The final event that culminated in the perfect storm and my subsequent emotional collapse was the loss of a deeply personal relationship which provided me a reason to continue. Someone who I was mentoring to stand beside me and make the dream come true, someone who could finish my sentences when I had not the will to carry my weight further, someone that knew me better than anyone else in this world. The tragic and abrupt loss of this close relationship was the final piece of my devise. The motivation for continuing my individual assault on the world evaporated whisked away on the breeze in the blink on an eye. My view of the world while in the past although caustic was always optimistic and hopeful but is now brutally fatalistic and bleak. I no longer believe that I possess a key to change the tidal wave of apathy; instead I am content to allow the wave to wash over me and become another lost soul hiding from the reality of my failures. Beneath our brave facades we are all deeply flawed and weak spirits that maintain balance in the faith of a better future. Given the right conditions when our fragilities are exposed our strength disappears leaving only the confused insecurities of a child lost in the woods.

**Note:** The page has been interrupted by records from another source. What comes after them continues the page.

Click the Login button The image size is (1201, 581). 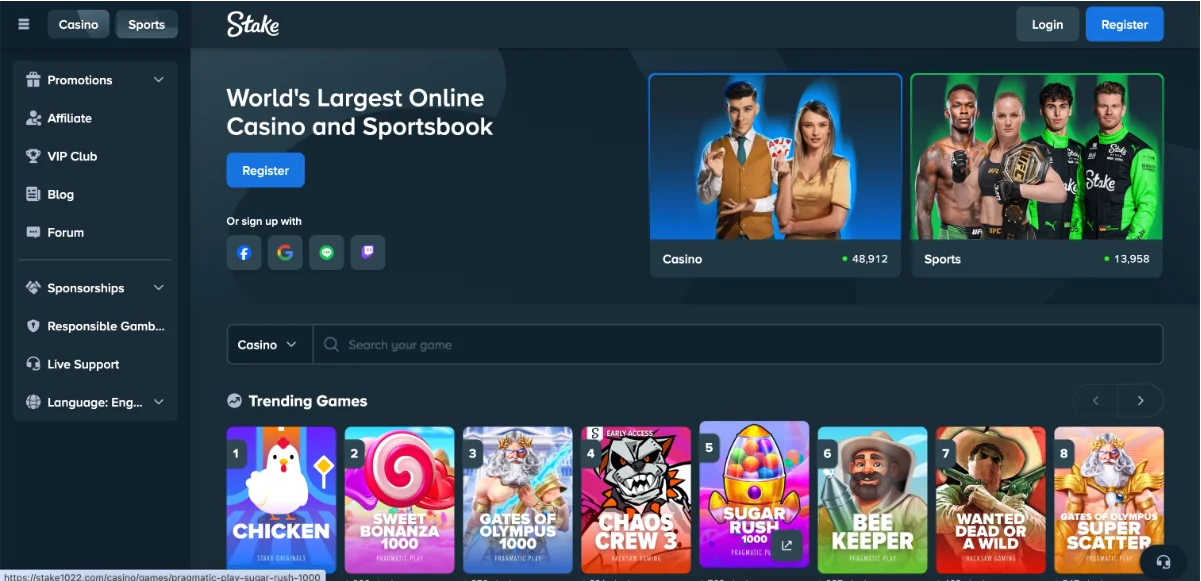[x=1047, y=24]
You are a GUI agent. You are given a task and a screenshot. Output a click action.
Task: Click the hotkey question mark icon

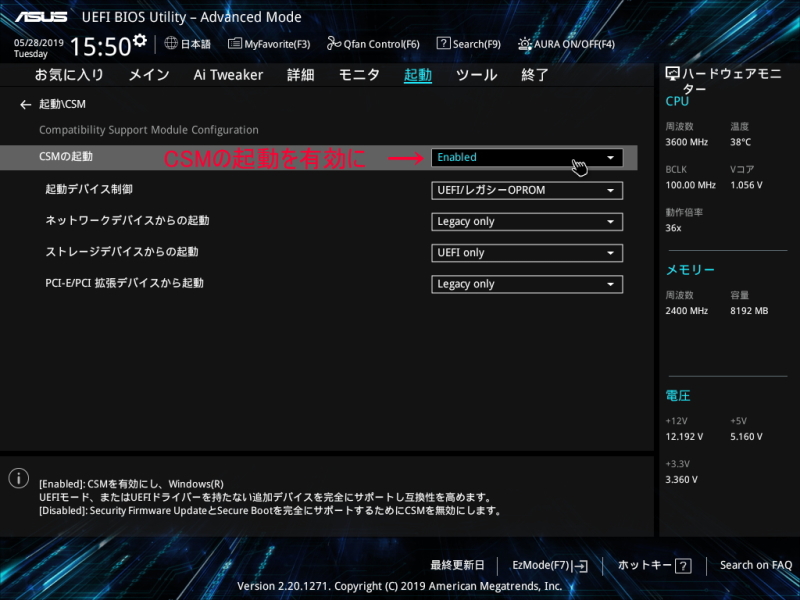(x=683, y=566)
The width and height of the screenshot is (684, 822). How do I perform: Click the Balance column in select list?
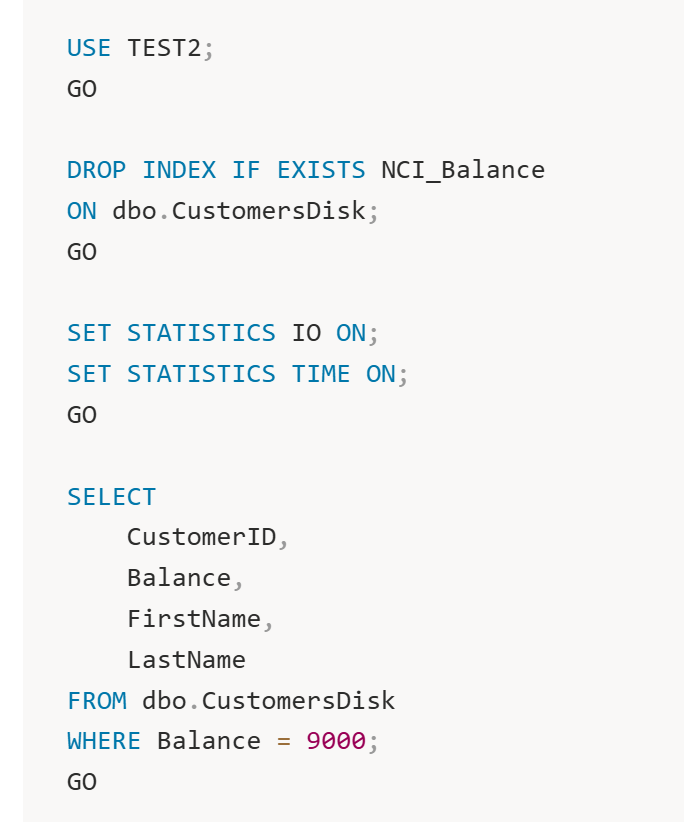[179, 578]
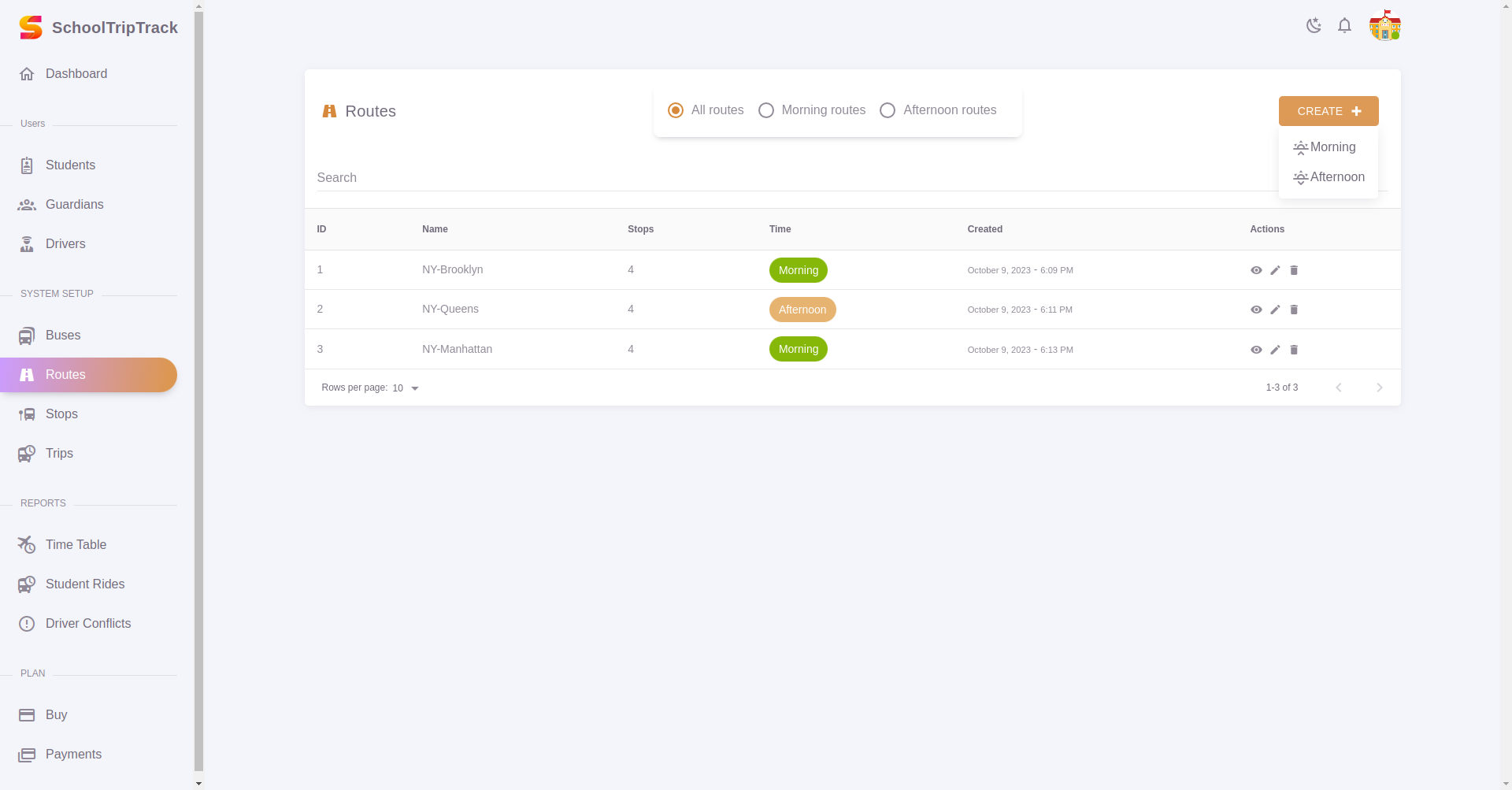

Is this the accumulation of thirty years of effort? A complete emotional flame out, like an old boxer which has had the will beaten out of him, no longer capable of defending a small piece of canvas with ferocity of a lion, but willing to turn his back and walk away? I press my hands to the gaping wound over my heart and watch the life blood of passion and desire bleed from my soul. The most frightening realization is that it concerns me little as despair fills my thoughts. In an attempt to resurrect a healing process I have once again come the healing waters of my youth, the ocean with all its mystical powers of life and faith. This time is different the sound of the pounding surf only echoes my abandonment and loneliness mocking my significance by wiping my footsteps from the sand. The sky is empty, heavy with sorrow and I don’t know how to change it.

Like the spent booster rocket I am without director or purpose, frozen in time. My mind searches for comfort and solace but the only thing that would retrieve me from this pit are unattainable and beyond my meager reach, for change will not come. Instead I dream about what could have been. In that dream I find fulfillment, faith in the future and the simple pleasures which made me smile. Until then “Houston we have a problem”

“When we honestly ask ourselves which person in our lives mean the most to us, we often find that it is those who, instead of giving advice, solutions, or cures, have chosen rather to share our pain and touch our wounds with a warm and tender hand. The friend who can be silent with us in a moment of despair or confusion, who can stay with us in an hour of grief and bereavement, who can tolerate not knowing, not curing, not healing and face with us the reality of our powerlessness.”